As for where I stand on the question you ask, I don't think I know enough about the ramifications of either option (or if there is a third option) to have a firm position. If I understand current affairs correctly, the decision will be made by the courts. If the courts are to make the decision then I am not sure how my position matters -- I won't be in the courtroom and I won't be doing the regulating. Is it so hard to believe that someone who has been testing, for more than 10 years, the nicotine delivery and other effects of potential reduced exposure products for tobacco users is motivated by a scientific interest in the nicotine delivery and other effects of electronic cigarettes?
The "third option" is an official recognition that tobacco products CAN be made safer. After decades of the FDA and Surgeon General telling us there is "no such thing as a safe cigarette", people tend to believe this. However, in the tobacco Act of 2009, Congress gave the reins of control over tobacco to the FDA and asked (or at least implied, IMO) that they create regulations to make tobacco products safer. (Perhaps not "safe" in absolute terms, but certainly "safer" in relative terms)
A moment ago I was reading Bill's post that seems to imply that others scientists are soon going to be reporting results similar to my own, and that some of them are also going to report that cartridges labeled as containing nicotine do not in fact contain nicotine (do I have that right or am I misreading it?). If that is correct, surely everyone here should favor regulation so that everyone can be sure that they are getting/inhaling what a package says they are getting/inhaling?
I'm sure Bill will give you a better answer, but when I read his post I thought he was implying that he'd heard through the grapevine about your research in particular. Your work showed that an e-cig neophyte taking 10 short puffs on a new PV shows little or no increase in nicotine plasma levels (as if this is a surprise), but you acknowledge that you would not be surprised to find statistically significant nicotine delivery under other conditions (even though your quotes to the media do NOT reflect that acknowledgement). Therefore, I really doubt that there are other researchers attempting to duplicate your work.
Considering that you have done research on tobacco and nicotine products in the past, I'm a little surprised (disappointed?) that your work does not seem to acknowledge the phenomenon of self-titration: When given enough options, tobacco users seem to have an uncanny ability to get themselves just as much nicotine as they crave by whatever means. They'll take longer or shorter "puffs", they'll take more or less frequent puffs, they'll inhale deeply or shallow, etc. That phenomenon is what really invalidates this study: In "real world" conditions, if a neophyte user doesn't get a statistically significant amount of nicotine from their first 10 "puffs" he/she will simply continue puffing until they are satisfied (unless, that is, your suggestion that these products are as effective as puffing on an unlit cigarette is just plain wrong)

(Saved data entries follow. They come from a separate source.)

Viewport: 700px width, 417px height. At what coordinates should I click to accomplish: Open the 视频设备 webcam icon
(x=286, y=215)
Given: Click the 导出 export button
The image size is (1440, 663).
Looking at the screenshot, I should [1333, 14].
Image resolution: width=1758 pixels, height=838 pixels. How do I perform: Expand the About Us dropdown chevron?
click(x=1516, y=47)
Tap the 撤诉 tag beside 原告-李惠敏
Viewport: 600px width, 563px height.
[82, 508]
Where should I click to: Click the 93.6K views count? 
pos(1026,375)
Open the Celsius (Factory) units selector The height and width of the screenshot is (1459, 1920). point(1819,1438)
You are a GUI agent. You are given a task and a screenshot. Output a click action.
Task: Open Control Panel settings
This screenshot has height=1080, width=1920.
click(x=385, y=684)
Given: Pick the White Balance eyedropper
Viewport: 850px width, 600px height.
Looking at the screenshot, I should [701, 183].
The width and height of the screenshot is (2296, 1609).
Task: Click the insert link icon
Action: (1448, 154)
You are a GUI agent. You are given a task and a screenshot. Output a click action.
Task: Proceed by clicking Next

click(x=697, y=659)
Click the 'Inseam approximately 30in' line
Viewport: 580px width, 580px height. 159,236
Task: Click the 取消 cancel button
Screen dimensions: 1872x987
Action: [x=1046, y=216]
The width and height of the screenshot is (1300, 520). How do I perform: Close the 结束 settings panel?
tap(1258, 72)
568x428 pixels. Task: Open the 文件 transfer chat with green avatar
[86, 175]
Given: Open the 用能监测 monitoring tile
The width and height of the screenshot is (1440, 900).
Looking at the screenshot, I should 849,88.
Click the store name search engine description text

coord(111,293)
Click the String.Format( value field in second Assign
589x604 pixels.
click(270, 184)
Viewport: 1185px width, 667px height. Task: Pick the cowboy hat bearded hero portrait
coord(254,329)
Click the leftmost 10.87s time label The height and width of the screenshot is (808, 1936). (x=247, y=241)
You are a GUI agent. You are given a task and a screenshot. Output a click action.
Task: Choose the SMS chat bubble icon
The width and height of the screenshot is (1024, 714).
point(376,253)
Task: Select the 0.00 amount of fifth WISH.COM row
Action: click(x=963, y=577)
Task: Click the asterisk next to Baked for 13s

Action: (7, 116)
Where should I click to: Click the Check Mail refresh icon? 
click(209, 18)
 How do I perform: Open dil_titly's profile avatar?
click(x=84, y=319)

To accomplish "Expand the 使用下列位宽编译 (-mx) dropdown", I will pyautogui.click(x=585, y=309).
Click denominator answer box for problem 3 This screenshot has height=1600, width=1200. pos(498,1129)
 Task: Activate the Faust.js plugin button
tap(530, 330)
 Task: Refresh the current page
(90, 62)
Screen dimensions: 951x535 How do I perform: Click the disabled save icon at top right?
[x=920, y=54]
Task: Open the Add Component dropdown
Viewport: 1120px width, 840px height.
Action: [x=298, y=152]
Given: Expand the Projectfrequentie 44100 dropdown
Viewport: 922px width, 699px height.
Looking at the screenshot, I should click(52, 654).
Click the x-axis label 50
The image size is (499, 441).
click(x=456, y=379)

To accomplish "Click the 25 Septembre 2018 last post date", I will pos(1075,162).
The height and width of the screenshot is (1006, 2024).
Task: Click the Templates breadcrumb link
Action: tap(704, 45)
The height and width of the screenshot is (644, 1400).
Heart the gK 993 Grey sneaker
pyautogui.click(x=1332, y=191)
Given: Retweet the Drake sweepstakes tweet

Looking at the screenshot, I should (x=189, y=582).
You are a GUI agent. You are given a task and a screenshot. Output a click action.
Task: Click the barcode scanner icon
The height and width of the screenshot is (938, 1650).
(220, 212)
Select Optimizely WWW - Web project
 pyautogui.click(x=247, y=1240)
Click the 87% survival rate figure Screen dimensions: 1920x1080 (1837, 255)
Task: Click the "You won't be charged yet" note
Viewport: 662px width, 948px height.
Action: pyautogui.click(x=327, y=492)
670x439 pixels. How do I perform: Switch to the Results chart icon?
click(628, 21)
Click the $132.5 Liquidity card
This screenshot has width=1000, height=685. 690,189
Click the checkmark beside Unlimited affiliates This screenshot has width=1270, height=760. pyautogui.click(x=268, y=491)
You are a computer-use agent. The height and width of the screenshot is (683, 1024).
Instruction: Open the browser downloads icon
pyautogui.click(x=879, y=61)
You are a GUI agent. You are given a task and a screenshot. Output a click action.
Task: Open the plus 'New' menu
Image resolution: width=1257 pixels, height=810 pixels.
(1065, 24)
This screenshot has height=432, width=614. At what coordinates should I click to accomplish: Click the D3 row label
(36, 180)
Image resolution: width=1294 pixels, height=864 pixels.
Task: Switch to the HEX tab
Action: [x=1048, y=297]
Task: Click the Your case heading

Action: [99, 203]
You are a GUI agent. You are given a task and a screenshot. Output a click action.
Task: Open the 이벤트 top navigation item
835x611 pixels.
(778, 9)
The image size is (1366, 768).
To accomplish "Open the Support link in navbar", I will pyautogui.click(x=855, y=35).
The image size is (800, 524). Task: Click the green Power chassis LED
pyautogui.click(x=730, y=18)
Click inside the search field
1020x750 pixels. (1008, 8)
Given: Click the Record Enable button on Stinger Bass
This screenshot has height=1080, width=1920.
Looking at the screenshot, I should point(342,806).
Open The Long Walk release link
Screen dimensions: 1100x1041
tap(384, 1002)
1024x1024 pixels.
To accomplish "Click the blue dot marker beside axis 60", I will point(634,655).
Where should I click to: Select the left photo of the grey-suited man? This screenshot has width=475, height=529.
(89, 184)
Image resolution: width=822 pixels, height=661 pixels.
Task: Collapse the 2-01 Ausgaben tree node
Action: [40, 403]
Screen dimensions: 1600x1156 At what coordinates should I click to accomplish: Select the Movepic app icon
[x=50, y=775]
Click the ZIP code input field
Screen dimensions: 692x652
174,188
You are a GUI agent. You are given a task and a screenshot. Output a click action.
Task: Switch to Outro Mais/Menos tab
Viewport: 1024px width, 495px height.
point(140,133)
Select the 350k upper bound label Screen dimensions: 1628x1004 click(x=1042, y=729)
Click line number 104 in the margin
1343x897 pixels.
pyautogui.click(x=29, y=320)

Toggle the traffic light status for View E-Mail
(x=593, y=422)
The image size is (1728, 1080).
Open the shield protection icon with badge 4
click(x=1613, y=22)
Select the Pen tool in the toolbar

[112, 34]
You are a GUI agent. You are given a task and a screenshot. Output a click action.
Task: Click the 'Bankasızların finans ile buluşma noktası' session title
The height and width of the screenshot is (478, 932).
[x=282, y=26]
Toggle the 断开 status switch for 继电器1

Dr. E., if your intentions regarding these products are truly investigational (rather than based on an "anti" agenda) I would suggest that future studies investigate the habituation factor of these products in comparison to traditional tobacco use. Due to the habit forming ingredients present in smoke that are not in PV (specifically, Monoamine oxidase inhibitors), I suspect that the amount of nicotine absorbed will tend to trend upward with traditional tobacco use and level off or trend down with "cleaner" nicotine delivery systems. If my hypothesis is correct, this could help debunk the "What about the Children?!?" claims by providing evidence that using an electronic cigarette does not cause nicotine addiction or gateway into traditional tobacco use. Alternately, if there is no difference or a tendency for PV users to increase their nicotine intake, that could suggest that manufacturers should consider including other tobacco alkaloids in their formulations.